OrthoVirginia Blog

Groin Pulls/Strains in Athletes

Bruce Zimmer, MD, specializes in sports medicine and practices in our Springfield and Burke offices.

Football is the leading cause of school sports injuries. According to the U.S. Consumer Product Safety Commission more than 920,000 young people 18 and under are treated annually for football-related injuries in hospital emergency rooms, doctors' offices, and clinics.

Football injuries are common and range from minor annoying aches and pains to serious, traumatic injuries. One common injury that often occurs in football and other sports that require a sudden change in direction while running and quick starts and stops is a groin pull or strain. 

Pain in the groin is often the result of a groin (adductor muscle) pull or strain. This is similar to any other type of pulled or strained muscle, but it occurs when the adductors (muscles in the inner thigh) are stretched beyond their limits. This can result in small muscle tears that cause pain and swelling. 
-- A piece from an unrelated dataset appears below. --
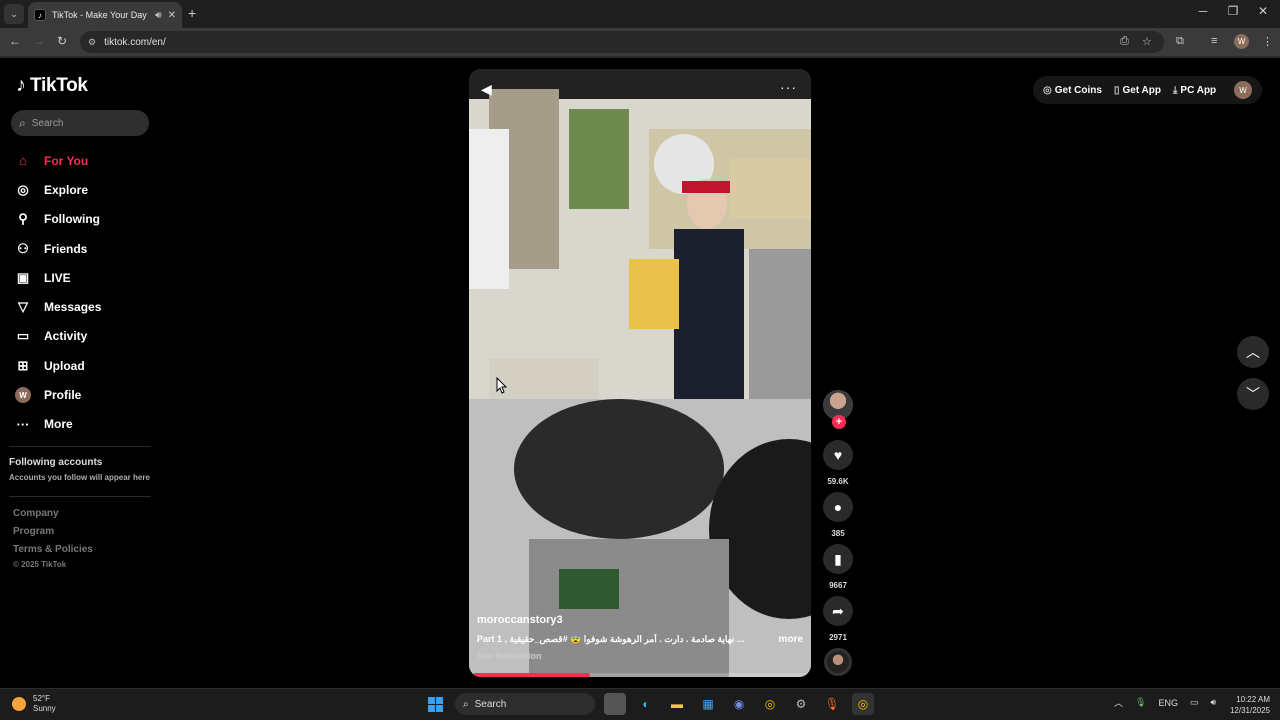  I want to click on sidebar-item-label: More, so click(58, 424).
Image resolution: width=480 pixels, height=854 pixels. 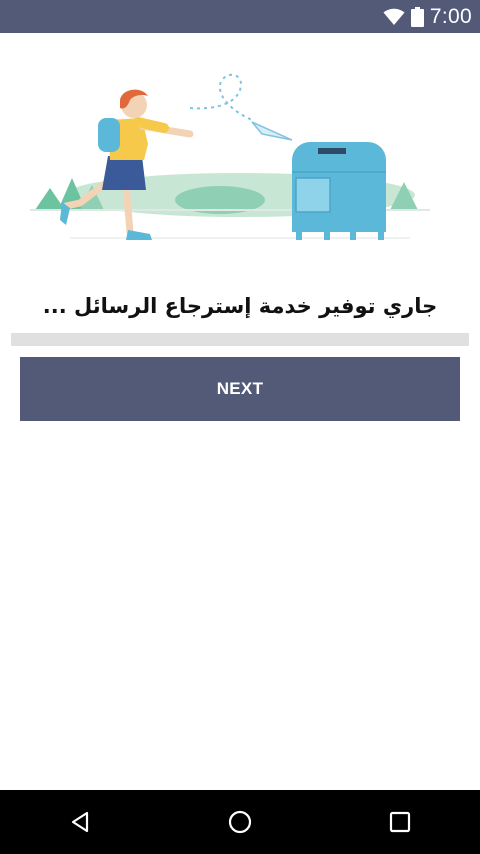 I want to click on next-button: NEXT, so click(x=240, y=389).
The adductors are fan-like muscles in the upper thigh that pull the legs together when they contract. They also help stabilize the hip joint. The adductors attach from the pelvis to the femur (thigh bone). 
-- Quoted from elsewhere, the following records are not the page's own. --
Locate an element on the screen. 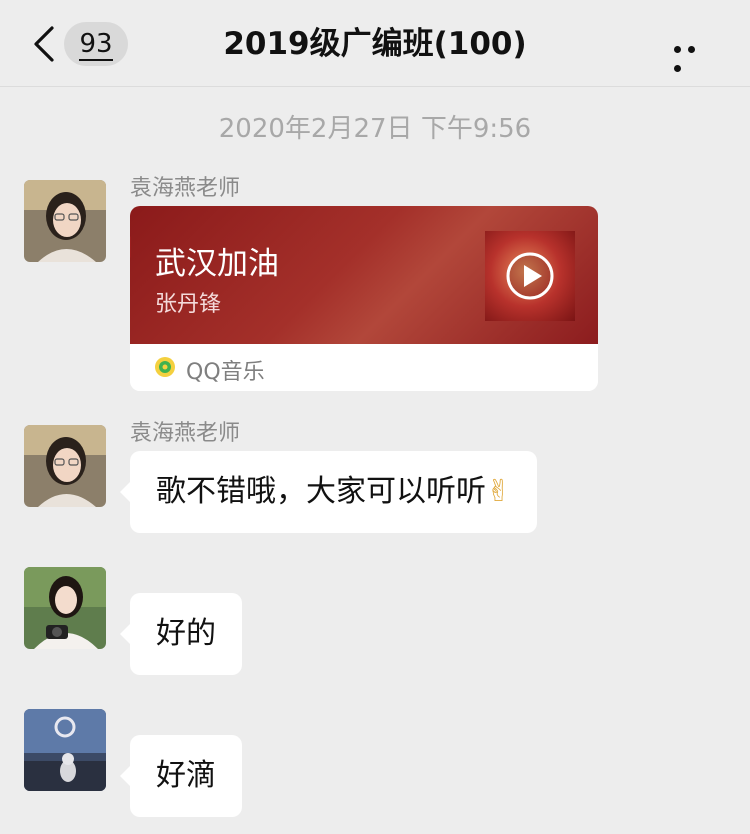  message-text: 歌不错哦，大家可以听听 is located at coordinates (321, 492).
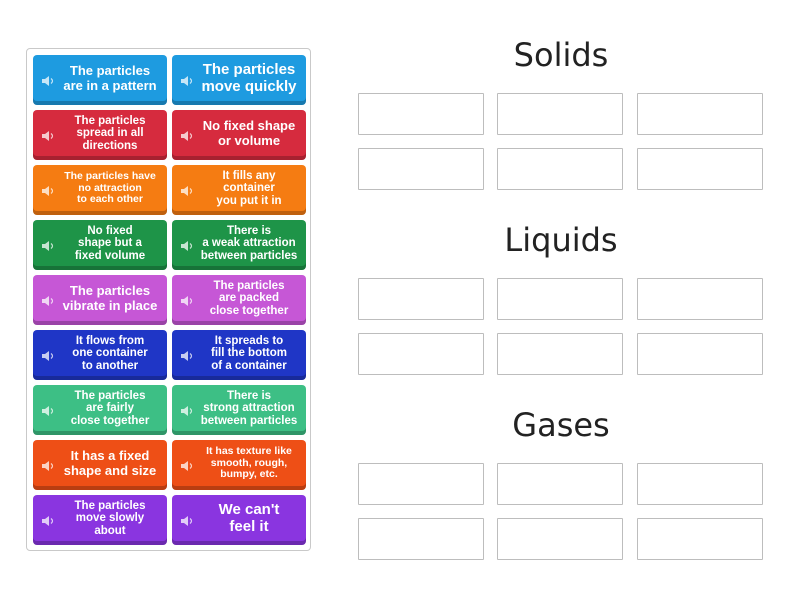  I want to click on tile-label: The particles are packed close together, so click(249, 298).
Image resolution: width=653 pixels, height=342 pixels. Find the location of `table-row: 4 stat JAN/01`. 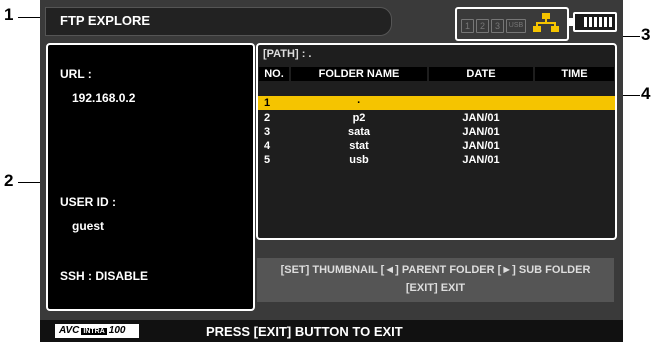

table-row: 4 stat JAN/01 is located at coordinates (436, 146).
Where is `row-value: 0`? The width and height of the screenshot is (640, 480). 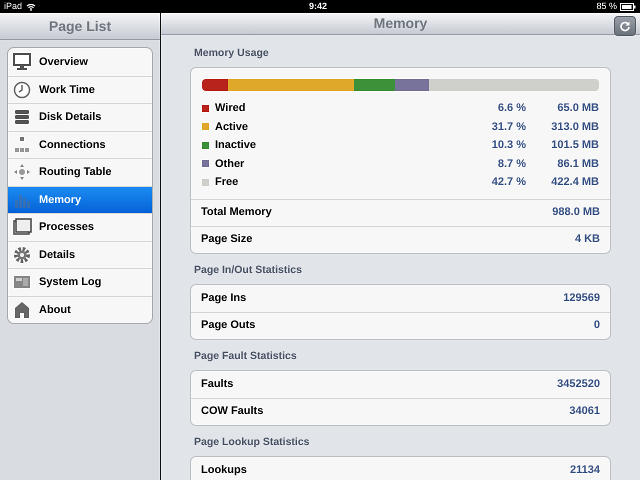
row-value: 0 is located at coordinates (597, 326).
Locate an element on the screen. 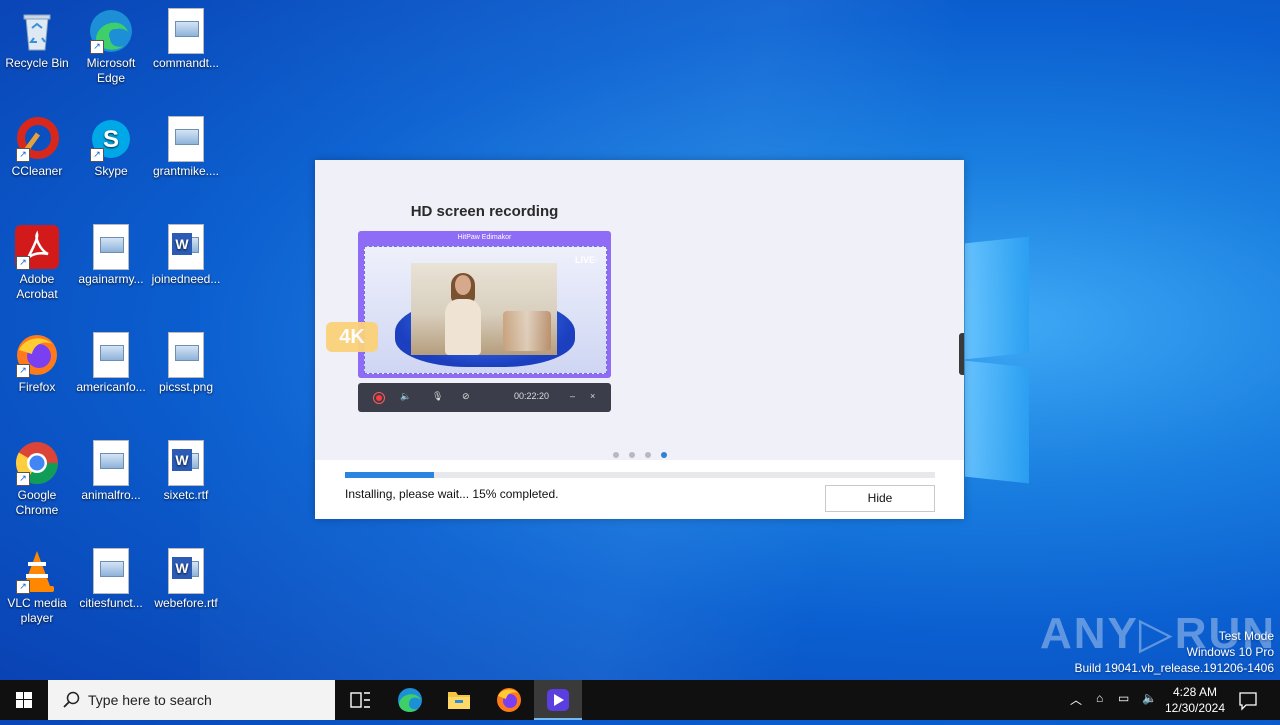  install-progress-bar is located at coordinates (640, 475).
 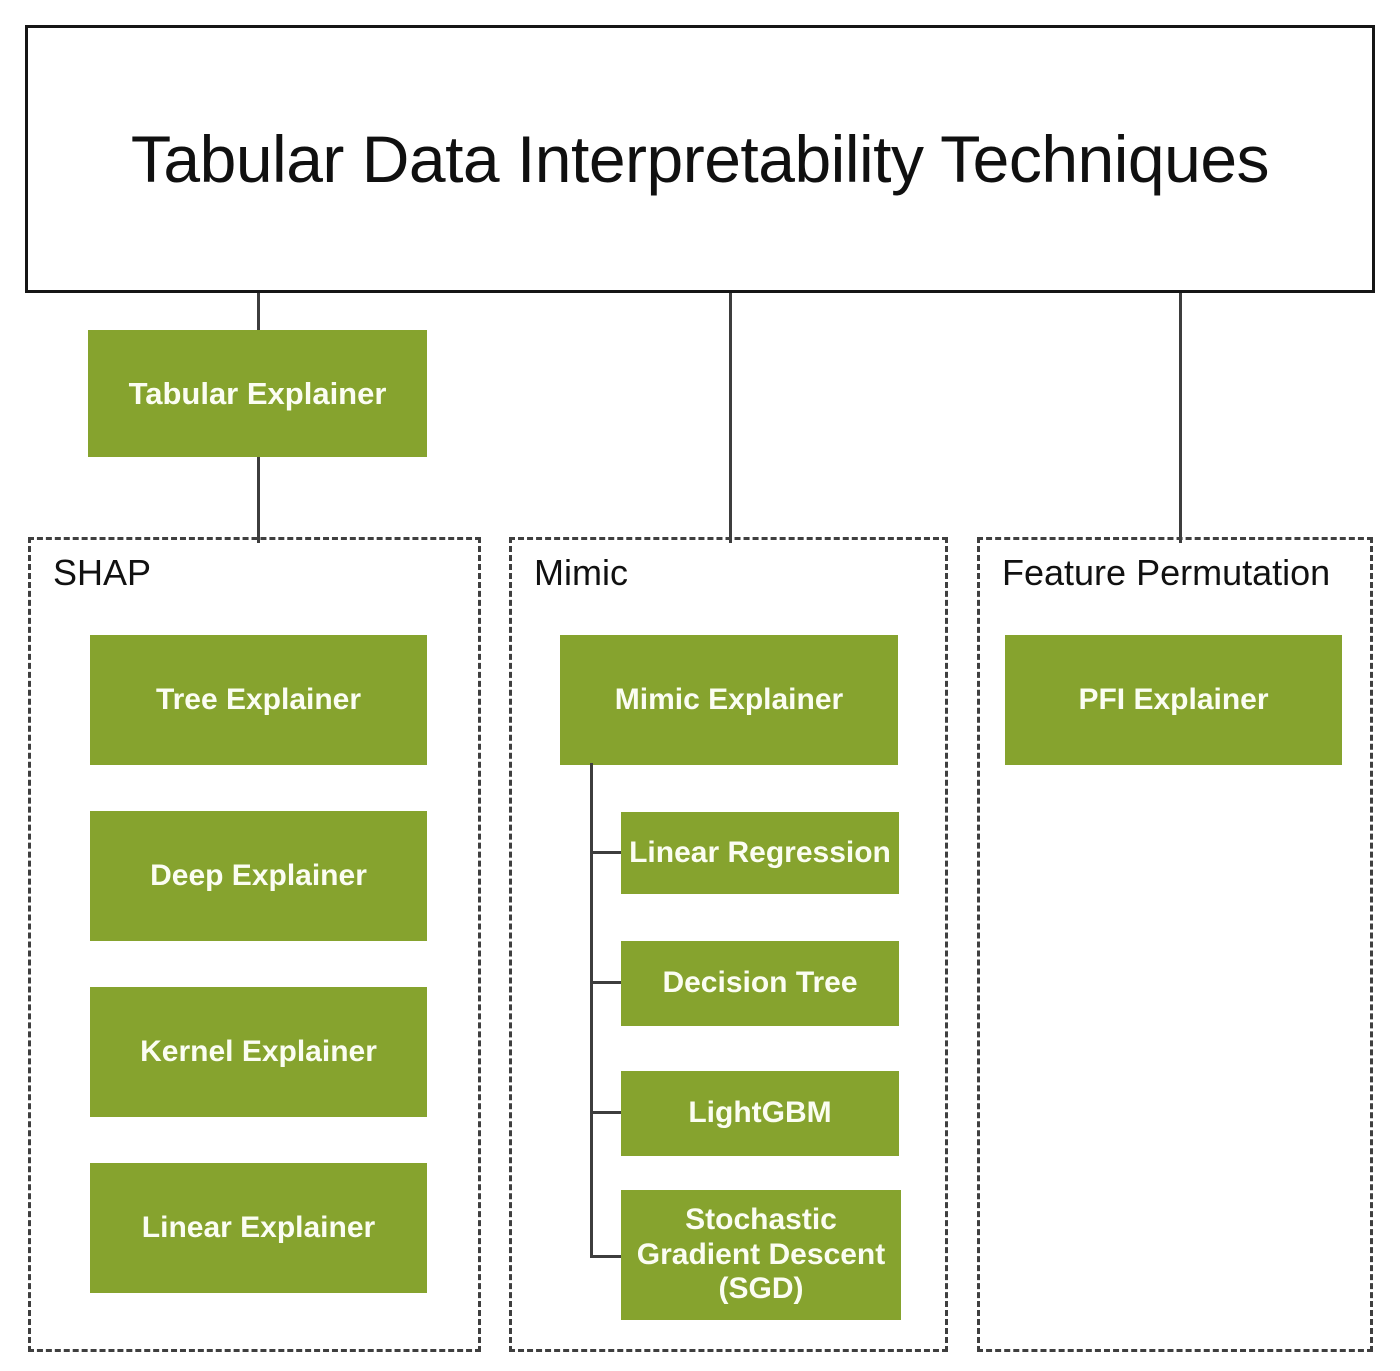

The most common cause of groin pain is a muscle strain that causes localized pain in the inner thigh, or groin. A severe tear can cause a sudden, acute pain and may be accompanied by swelling and bruising. They are painful to the touch, and pain increases with resistance movements, and stretching of the inner thigh and hamstrings. 

Treating Groin Pain

For immediate relief of a groin pull, use the R.I.C.E. treatment method. Rest, ice, compression and elevation are the best immediate treatment for pulls and strains. 
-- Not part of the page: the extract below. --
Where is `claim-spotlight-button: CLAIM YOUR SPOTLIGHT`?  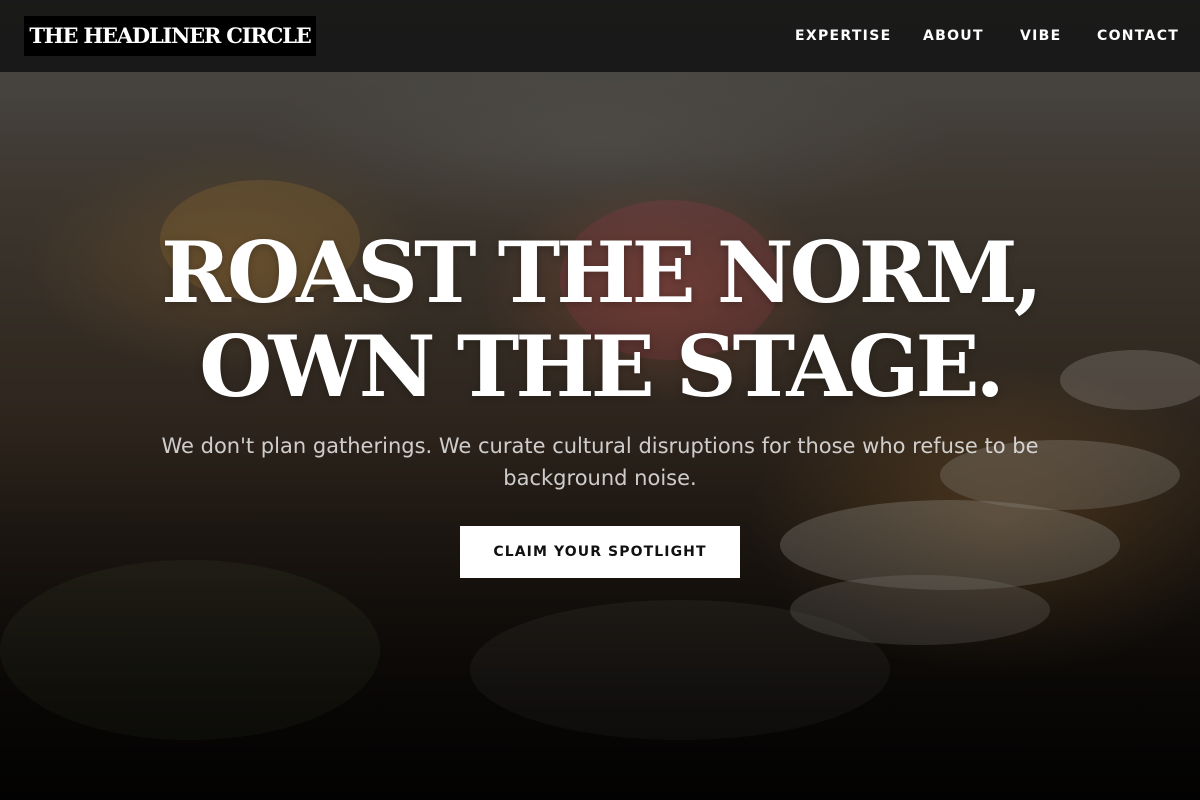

Applying an elastic compression wrap to the groin can reduce pain from inflammation and keep the swelling down. After applying the ice to the injured area, wrap the thigh to keep it compressed during the ice application. Compression wraps also help reduce pain and re-injury as you return to activity in a week or two (when pain decreases enough to allow a return to activity). 

Once the swelling has subsided, gentle stretching can be started. Start very slowly and gently increase range of motion in the hip and inner thigh. Be careful to avoid forcing a stretch, or you risk re-injury to the area. A stretch should never cause pain. 

Take your time returning to sports. Starting back too soon can increase your risk of re-injury or developing a chronic groin pain. You should be pain free, have no swelling, and have full range-of-motion in the hip. You should have full or close to full strength, and are able to fully bear weight without limping.